Describing things. There’re two ways to describe something that you totally lost. This table I bought at Costco: fifty dollars. Or you can go on the Internet and get the exact make, the exact model, the exact price. If it's an antique, you want to detail it. Maybe you don't know the exact make and model, but it had gold handles and it was a nice oakwood finish. That's what the insurance company wants to see. They want to see a full description of what that item is, not just a folding chair: twenty dollars. You want to be detailed. The more you describe the more detail, the easier it is for the insurance company to pay you because it's a full description of what it is.
Now some of you have lost things beyond recognition and that's where you've got to start creating a memory guide. What was in the dresser—Sheri talked about that very briefly—next to your bed? So, in my dresser, I have an alarm clock that sits on the top, I have a phone charger that's plugged into the wall. When I open up my drawer I've got a collection of my pens, I have a stack of business cards, I have a stack of playing cards, I have my reading glasses, I have my sunglasses, I have five pairs of sunglasses in there, I have my cufflinks. So every single item that's in my top drawer, it's not just an armoire—it’s everything that's inside of it and it's all that detail of every single thing. You've got to do that room by room by room. I've seen garages that have two hundred thousand dollars worth of stuff. Tools and yard equipment and ski equipment, you name it. If you look in my garage, my wife wants me to get rid of half the stuff—she thinks it's junk. It’s important to me. All of that has value. Whether you lost it all, if it's smoke damaged, well then how is someone going to come in and clean all one hundred fifty European five micron screws that you have in a drawer because they're all smoke damaged. Yeah, they can be wiped down individually or they can pay to replace that whole set of one hundred fifty screws. That's the argument you're going to have with the insurance company. Sure, I can pay my aunt five dollars an hour or ten dollars an hour to clean every one of these by hand—it’s going to take her three weeks—or you can just pay me to replace them all right now for a hundred bucks.
Understanding depreciation is a more complicated thing, but what you want to understand is that when you buy something like a glass like this—you buy it brand new—it's maybe two dollars, but now it's three years old, ten years old, how much is it worth? It's not worth three dollars anymore—it's been used—but it may be worth two dollars or it may be worth what the insurance company may say: it’s only worth 50 cents. So that's very subjective, what the used value—the actual cash value—things are, and that's important. So you want to negotiate, you don't want them to just depreciate every glass in your kitchen twenty-five percent.

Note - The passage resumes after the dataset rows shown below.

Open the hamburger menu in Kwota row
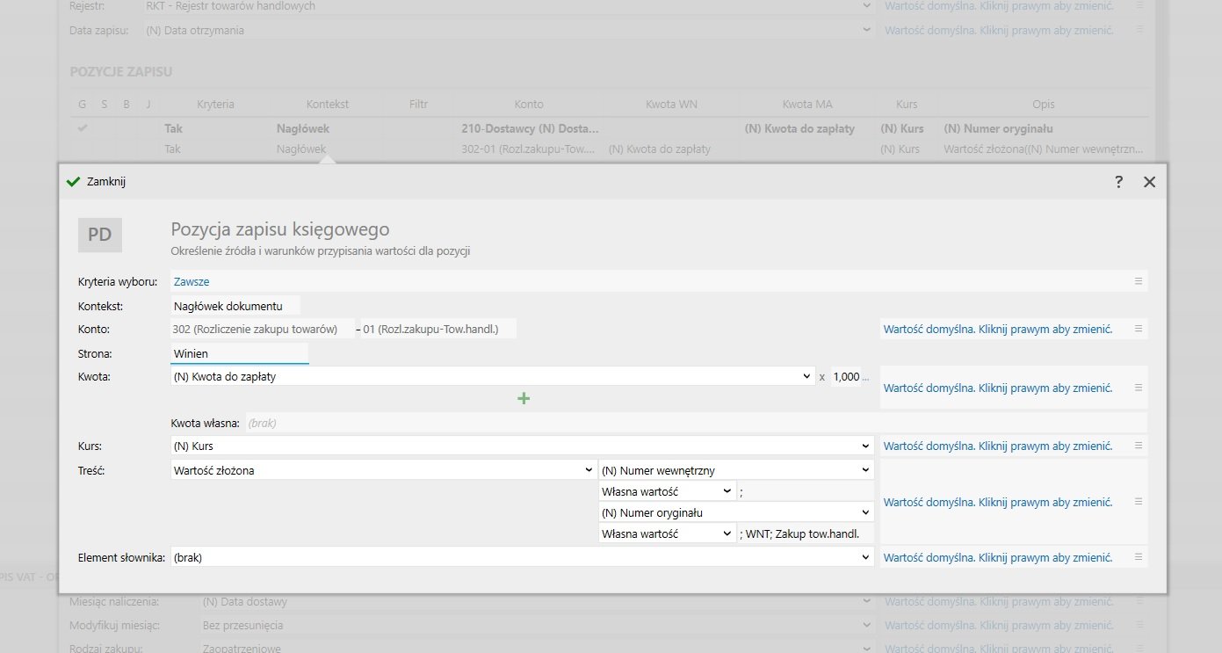The image size is (1222, 653). coord(1139,388)
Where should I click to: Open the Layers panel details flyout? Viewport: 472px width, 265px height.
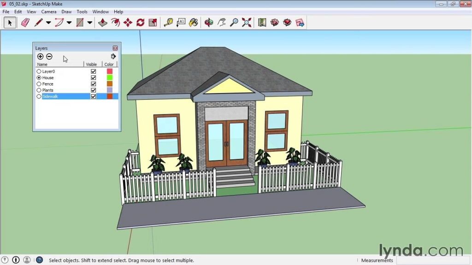[x=113, y=56]
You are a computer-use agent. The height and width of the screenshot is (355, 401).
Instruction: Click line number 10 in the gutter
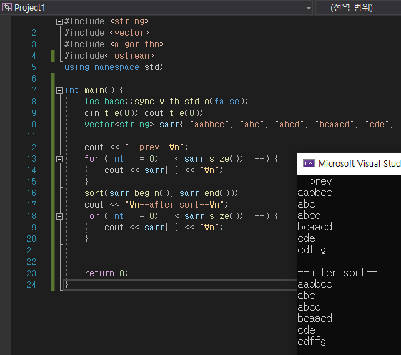pyautogui.click(x=31, y=125)
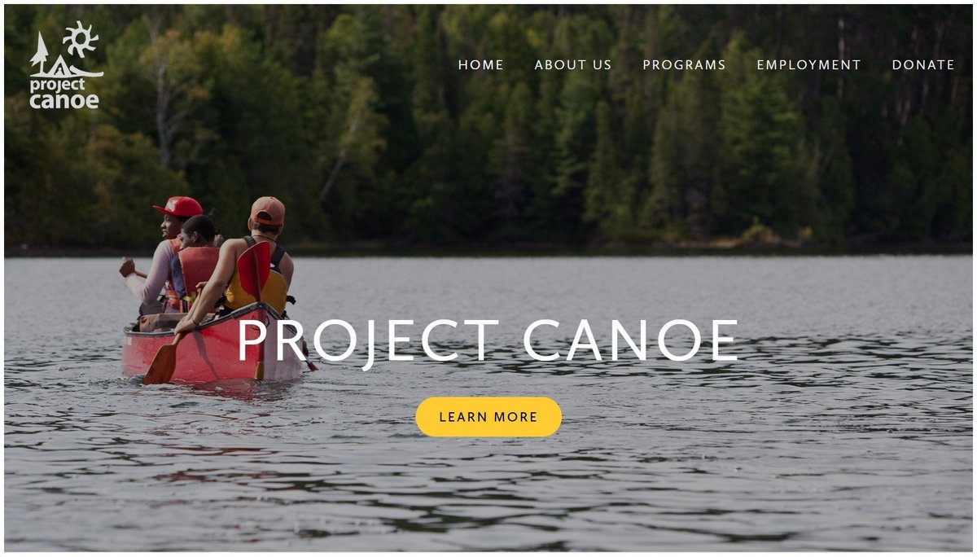Image resolution: width=977 pixels, height=557 pixels.
Task: Click the Project Canoe logo
Action: (66, 65)
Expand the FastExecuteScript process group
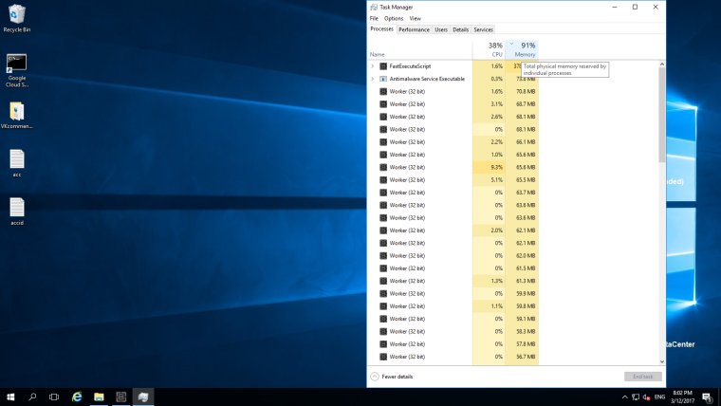The height and width of the screenshot is (406, 721). [372, 66]
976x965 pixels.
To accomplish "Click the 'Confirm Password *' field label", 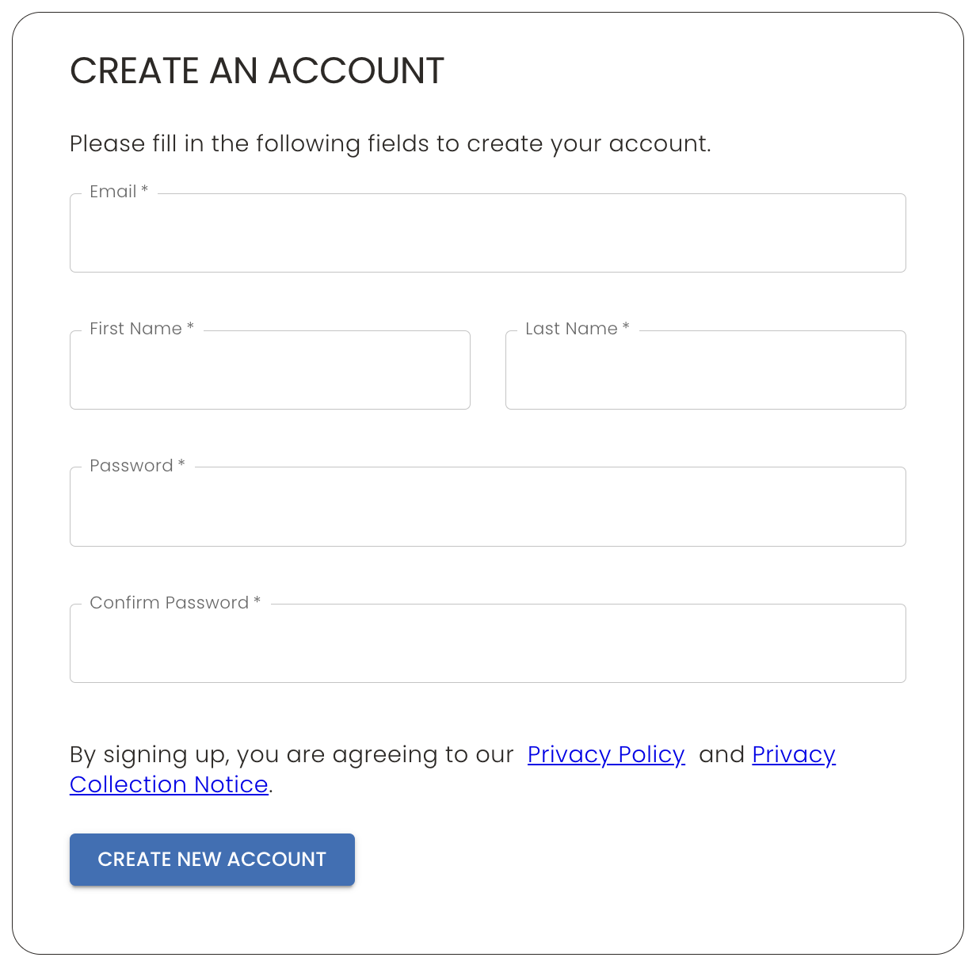I will (175, 603).
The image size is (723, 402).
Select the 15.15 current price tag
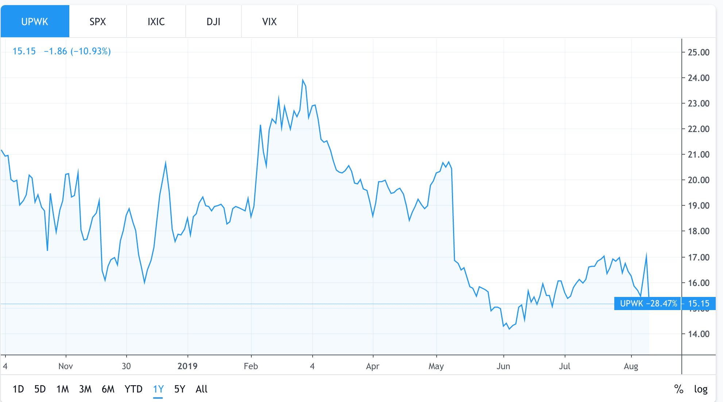pyautogui.click(x=697, y=303)

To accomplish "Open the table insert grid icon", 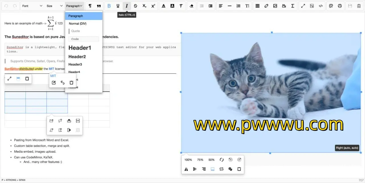I will click(257, 6).
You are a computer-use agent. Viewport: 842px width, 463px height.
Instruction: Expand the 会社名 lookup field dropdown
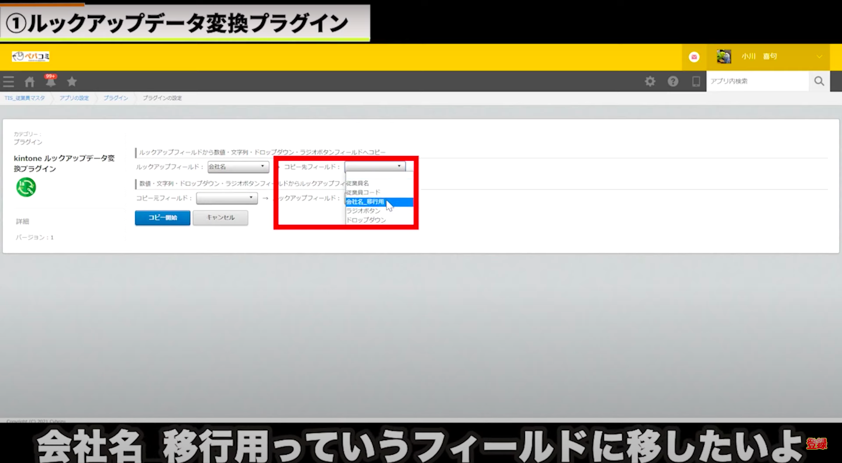238,167
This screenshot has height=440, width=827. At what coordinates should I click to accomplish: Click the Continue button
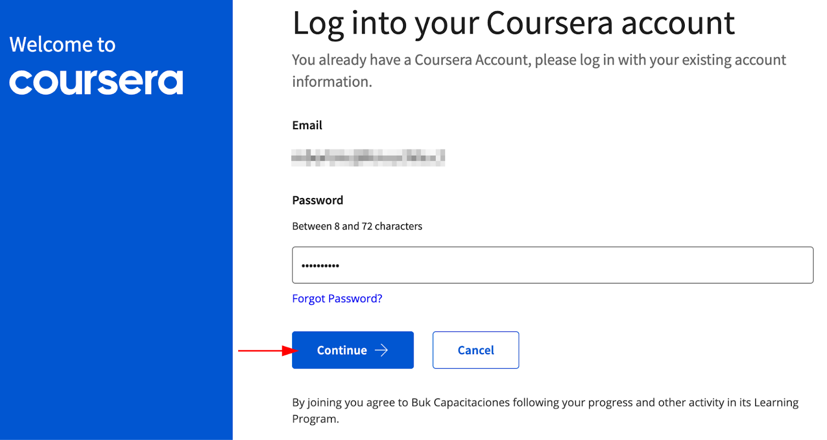352,350
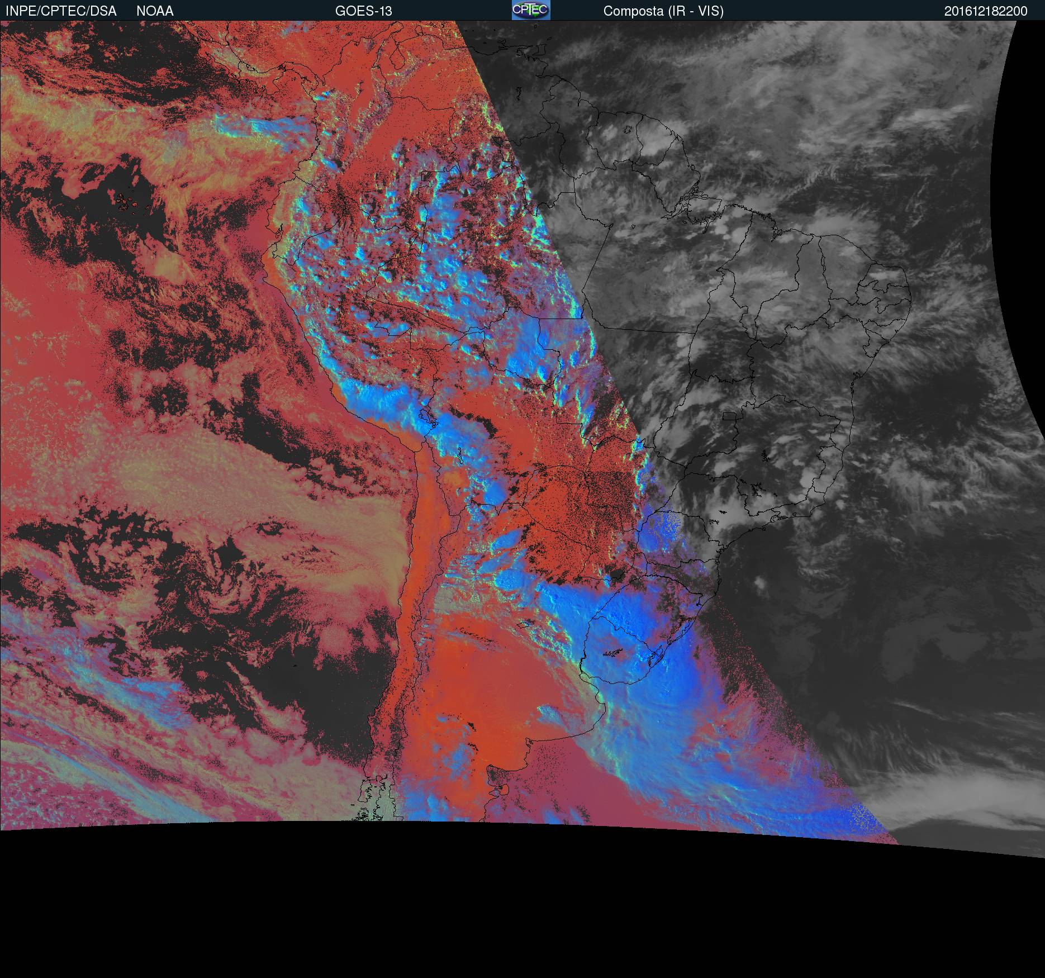Click the CPTEC logo in the header
1045x978 pixels.
coord(530,10)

Some glasses in my kitchen don't get used every day, they only get used once a year—Thanksgiving or at Christmas. So why would a glass—it doesn't matter if it's ten years old if I only use it once or twice a year, it didn't depreciate as much as the glasses that I drink out of every day. Concepts like that, and they're going to do that on the building side of the claim and on the contents.
There're going to be certain limitations in your policy, so know your sub-limits of your policy—jewelry, fine art, things of that sort. Firearms, cash—they're not covered for their full value, they've got a sub-limit in the policy, so get a full copy of your policy. Ask your adjuster to summarize it in the email what are your sub-limits.